── DATA TO EXAMINE

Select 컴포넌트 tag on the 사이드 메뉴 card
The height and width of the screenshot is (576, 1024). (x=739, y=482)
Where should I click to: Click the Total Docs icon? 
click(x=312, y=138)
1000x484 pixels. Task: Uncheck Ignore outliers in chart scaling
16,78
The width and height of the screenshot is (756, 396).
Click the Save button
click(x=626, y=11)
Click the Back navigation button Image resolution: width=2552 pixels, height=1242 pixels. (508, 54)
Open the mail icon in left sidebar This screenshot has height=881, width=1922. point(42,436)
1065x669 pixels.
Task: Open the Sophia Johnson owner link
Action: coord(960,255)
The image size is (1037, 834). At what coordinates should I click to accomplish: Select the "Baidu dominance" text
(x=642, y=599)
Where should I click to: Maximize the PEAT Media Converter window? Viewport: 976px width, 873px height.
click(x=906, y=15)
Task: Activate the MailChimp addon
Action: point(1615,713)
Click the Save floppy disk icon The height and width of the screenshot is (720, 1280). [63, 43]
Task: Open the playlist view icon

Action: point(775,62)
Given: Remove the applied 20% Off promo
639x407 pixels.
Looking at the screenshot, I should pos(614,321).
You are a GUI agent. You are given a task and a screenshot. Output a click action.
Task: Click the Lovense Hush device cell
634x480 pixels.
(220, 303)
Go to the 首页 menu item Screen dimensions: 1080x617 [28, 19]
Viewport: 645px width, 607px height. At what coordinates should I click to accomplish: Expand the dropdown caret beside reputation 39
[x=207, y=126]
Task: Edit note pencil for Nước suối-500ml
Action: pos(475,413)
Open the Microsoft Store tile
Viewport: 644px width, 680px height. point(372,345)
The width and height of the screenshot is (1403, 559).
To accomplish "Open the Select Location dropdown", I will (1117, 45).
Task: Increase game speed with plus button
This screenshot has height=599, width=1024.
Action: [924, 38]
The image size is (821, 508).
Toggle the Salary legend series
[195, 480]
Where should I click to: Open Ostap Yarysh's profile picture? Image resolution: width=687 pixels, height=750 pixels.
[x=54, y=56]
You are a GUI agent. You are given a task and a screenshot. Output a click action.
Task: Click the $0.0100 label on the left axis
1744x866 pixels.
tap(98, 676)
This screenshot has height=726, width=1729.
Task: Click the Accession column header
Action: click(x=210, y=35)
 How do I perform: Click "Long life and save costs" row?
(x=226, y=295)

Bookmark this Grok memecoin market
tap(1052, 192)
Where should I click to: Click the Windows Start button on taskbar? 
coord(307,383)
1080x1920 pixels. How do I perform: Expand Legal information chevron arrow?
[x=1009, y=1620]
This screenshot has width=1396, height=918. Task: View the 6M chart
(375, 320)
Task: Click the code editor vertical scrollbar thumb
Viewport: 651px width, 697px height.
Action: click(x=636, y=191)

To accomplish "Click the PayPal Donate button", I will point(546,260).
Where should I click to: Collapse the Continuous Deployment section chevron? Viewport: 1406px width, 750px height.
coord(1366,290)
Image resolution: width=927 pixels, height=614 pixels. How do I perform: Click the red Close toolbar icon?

────

Check the lines above and copy each one that includes "will".

— EXERCISE RESULT —
To accomplish "Open the Select Location dropdown", I will (1117, 45).
To accomplish "Click the PayPal Donate button", I will point(546,260).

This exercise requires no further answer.